During lengthy summer cruises I habitually make notes about topics that might be worth writing about. They are never stuffed into the same hiding place, so I find them a few at a time as I clean up at the coming of the fall season. Often, they are irreverent, sometimes a few may be useful or interesting, but they all salute a wonderful way of life. Following are a few ideas from six weeks at sea this year.

BROWN LIPS
I’’ve met many who curse it as an embarrassing price paid for cruising in dirty waters. It’s a diesel stain, they say, pointing to arcs of brown rising from the waterline at the stem and into fan-shaped blobs that trail aft for several feet. Sadly, I say, “It’s all about bad housekeeping.”
Brown lips are mineral stains, not leftover diesel smudges. A hull that is regularly well cleaned and thoroughly waxed and buffed does not have brown lips.

MARLINSPIKE SEAMANSHIP
Bring those beautifully illustrated books only to wow your guests, you shouldn’t need them. I’ve not seen a boating issue that couldn’t be resolved by one of three knots—the half hitch, the bowline, or the clove hitch.
I first met the bowline when I was an 8-year-old Cub Scout, and, yes, it involved chasing a rabbit around a tree and down a hole. A friend introduced me to a razzle-dazzle method of bowline tying last summer. It involved a lot of twirling and twisting. I’ve been chasing the rabbit so long I can do it standing on my head with my hands behind me; I’ll not change.
The clove hitch is effective but sometimes I’ll need to tie one twice to get it right.
The half hitch—don’t go to sea without it. If a half hitch doesn’t work, a bowline will. It is simple and almost universal and it holds well, too. I only wish I could tie my shoes with a half hitch.

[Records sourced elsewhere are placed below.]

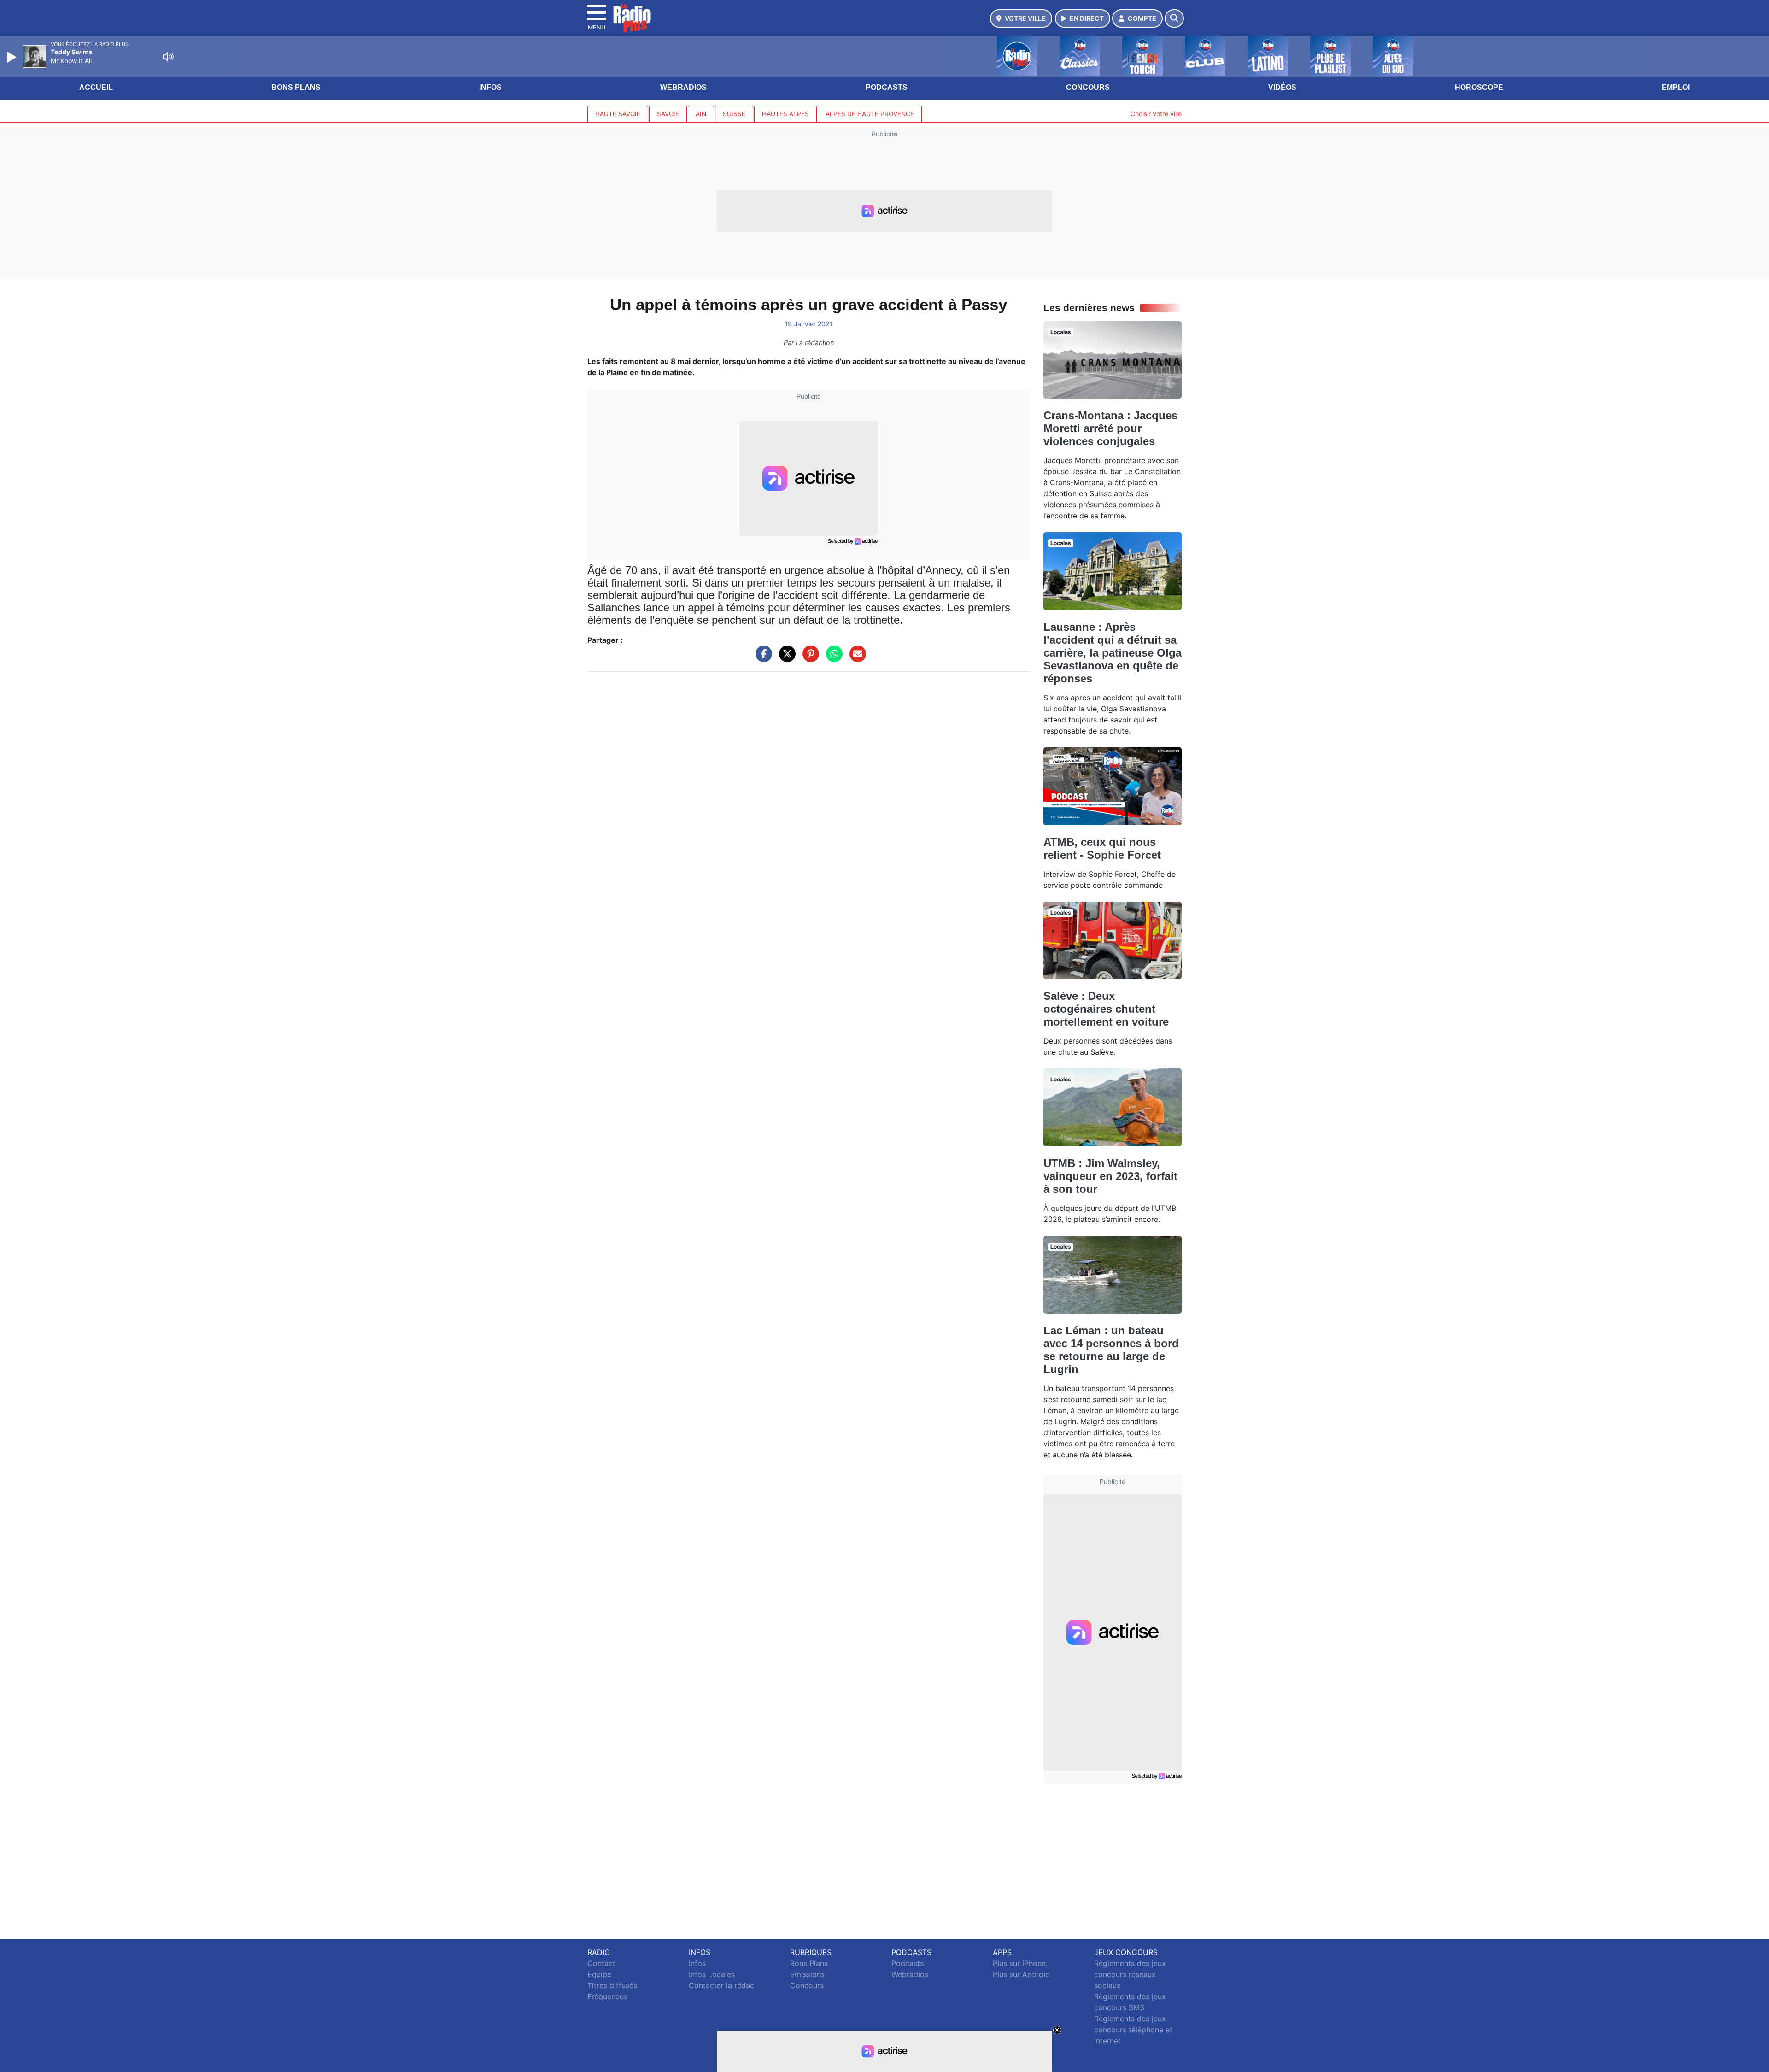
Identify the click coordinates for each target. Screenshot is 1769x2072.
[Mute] (168, 57)
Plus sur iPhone (1019, 1963)
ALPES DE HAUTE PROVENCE (870, 113)
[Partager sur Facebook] (761, 658)
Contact (601, 1963)
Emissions (807, 1974)
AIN (701, 113)
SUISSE (734, 113)
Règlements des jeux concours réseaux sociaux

STINKO. IT’S NOT NECESSARY
If you step aboard a boat (not yours, of course) with hints of diesel in the air, don’t believe or accept any of the owner’s excuses. It’s not old age or a small mechanic’s spill; there’s something terribly wrong down below. If it were for sale, I’d go look at another boat.
I met some folks who bought a boat with chronic diesel stink, and somehow were led to believe it was only a tiny leak at a fitting or something like that. They endured for a couple of years and then hired some pros to find the source. It was a small leak—in the bottom of a fuel tank.
Speaking of bad smells, I learned last summer that a couple of guys cruising all season without female supervision also can stink up a boat in other ways.
The weather was cool and doors and windows were closed while we cruised far north. We cooked, drank beer, and sweated some. My crew rotated ashore and in between personnel changes I hauled everything I could think of to the laundry. Yet, arriving home after six weeks and more than 900 miles of motoring, the boat plain stunk.
Working with some female advice and following my own nose (!) I removed everything that wasn’t glued or screwed in place from the staterooms and the head. Bed cushions came out, the underlying pads (supposedly they prevent condensation from reaching bedding) came out, and all blankets, the custom sleeping bags, pillows, and etc. and etc. left the boat.
The two custom bags went to a commercial laundry where they were made new—at $40 a set. They smelled brand new; there was no hint of Bob, Joe, Dave, or Bill.
The berth cushions, which radiated waves of bad aromas, were put on display on the west-facing deck of my home. By then the sun had arrived, and for days they soaked up warm afternoon rays, gradually giving up bad aroma. I opened all the zippers for better ventilation and did use a little stuff from a spray bottle, and that seemed to help, too. Everything else went into my home washing machine and it labored for days.
In between, I was on the boat scrubbing every hard surface with a mix of detergent and Clorox. The plywood panels that support the berths were cleaned and then flipped for an inspection of the bottom side. No surprise, mildew was found. It was scrubbed away. Components of the VacuFlush system are beneath the master stateroom; they received the same scrub-down treatment.
I moor in a gated marina and my space is covered, so the next step was possible. I opened everything that would open to fresh northwest breezes and left the boat for a couple of days.
Finally, I put it all back together and invited my female adviser aboard. She entered carefully, walked around, and in and out of sleeping areas, and finally, she said: “I don’t smell anything.” Yes!!!

THE GREATEST THRILL
Summer cruising 2011 took my 31-year-old boat and her much older crew into a remote wilderness inlet. There was nothing there but water (much of it too deep for anchoring), snow-topped mountains, evergreen forests, and a few abandoned logging camps. There were no towns or marinas, no moorings or boatyards or espresso shops. We could hear the Canadian coast guard; I’m not sure we would be heard by them. (Didn’t try.)
There were eagles, ospreys, crows, ravens, and bears we didn’t see and fish and crab we couldn’t catch. We were all alone and dependent on our wits and the reliability of a boat built in 1979.
So, the greatest thrill every day was to reach for and twist the black key in the starter switch and to smile as the diesels surged to life. There’s no better sound when you’re 400 miles from home, somewhere near the end of the world.